Éder Moraes: Havia uma carga de pressão violenta da Assembleia Legislativa sobre o governo, o que também demandava recursos financeiros - para se aprovar uma conta no final de ano, para se tramitar as coisas com velocidade.
Promotor: A pressão era para a secretaria levantar dinheiro e passar para Assembleia.
Éder Moraes: Isso.
Éder afirma que recebeu oferta de propina. Ao todo, R$ 10 milhões por conta das obras da Copa. “Foi prometido pelo governo do estado para mim R$ 5 milhões da arena e R$ 5 milhões no VLT”, conta Éder Moraes.
Mas, no mesmo depoimento, ele diz que a propina acabou não sendo paga.
Pois bem. O VLT, o Veículo Leve sobre Trilhos, que deveria estar pronto antes da Copa, foi divulgado com fanfarra. Um vídeo mostra o então presidente da assembleia José Riva e o então governador Silval Barbosa passeando de VLT em Portugal.
Em outro vídeo, Silval aparece inaugurando uma estação do VLT em Cuiabá. A única. Faltou construir mais 32 que tinham que ter ficado prontas, com duas linhas e um total de 22 quilômetros para Copa do Mundo.

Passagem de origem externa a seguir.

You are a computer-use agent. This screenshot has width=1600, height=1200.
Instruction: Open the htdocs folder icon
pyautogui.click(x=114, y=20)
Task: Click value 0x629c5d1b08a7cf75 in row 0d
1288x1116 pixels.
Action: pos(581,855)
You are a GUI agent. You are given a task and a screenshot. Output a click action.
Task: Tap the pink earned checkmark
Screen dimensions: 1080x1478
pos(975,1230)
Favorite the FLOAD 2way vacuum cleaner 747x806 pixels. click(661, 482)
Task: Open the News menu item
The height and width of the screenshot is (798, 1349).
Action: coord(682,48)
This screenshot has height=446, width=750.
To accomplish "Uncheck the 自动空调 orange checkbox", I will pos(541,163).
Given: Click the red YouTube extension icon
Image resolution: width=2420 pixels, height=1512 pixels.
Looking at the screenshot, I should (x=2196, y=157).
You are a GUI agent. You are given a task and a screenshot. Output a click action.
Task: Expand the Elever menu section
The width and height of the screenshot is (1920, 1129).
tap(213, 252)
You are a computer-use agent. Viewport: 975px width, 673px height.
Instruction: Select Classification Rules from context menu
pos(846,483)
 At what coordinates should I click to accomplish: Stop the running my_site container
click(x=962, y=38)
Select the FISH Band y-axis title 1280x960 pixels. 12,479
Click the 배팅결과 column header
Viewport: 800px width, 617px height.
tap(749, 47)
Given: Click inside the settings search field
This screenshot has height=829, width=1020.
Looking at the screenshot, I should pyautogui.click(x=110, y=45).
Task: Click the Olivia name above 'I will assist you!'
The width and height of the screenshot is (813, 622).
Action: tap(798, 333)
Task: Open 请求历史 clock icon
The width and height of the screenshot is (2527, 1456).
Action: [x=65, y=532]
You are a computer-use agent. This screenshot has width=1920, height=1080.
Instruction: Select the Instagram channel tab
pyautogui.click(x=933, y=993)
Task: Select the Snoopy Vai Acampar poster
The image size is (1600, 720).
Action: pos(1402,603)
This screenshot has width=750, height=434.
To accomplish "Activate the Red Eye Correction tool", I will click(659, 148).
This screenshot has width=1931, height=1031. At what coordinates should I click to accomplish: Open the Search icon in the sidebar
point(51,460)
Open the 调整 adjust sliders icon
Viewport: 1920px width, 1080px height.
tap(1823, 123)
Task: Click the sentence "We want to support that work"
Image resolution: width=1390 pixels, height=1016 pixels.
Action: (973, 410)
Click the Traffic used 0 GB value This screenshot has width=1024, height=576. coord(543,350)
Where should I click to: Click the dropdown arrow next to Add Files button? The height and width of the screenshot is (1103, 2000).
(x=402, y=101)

“Não havia a menor possibilidade de dar viabilidade econômica para um sistema de VLT”, explica Luiz Miguel, professor do Departamento de Engenharia Civil da UFMT.
O projeto inicial para Copa não era de trens e, sim, ônibus. Muito mais barato. Ia sair por mais ou menos R$ 322 milhões. Segundo o Ministério Público, que está investigando a obra, a mudança no projeto foi feita às pressas e de forma criminosa.
O VLT já passou a casa do bilhão de reais, a cidade está com um rasgo aberto para os trilhos passarem, e até agora bulhufas.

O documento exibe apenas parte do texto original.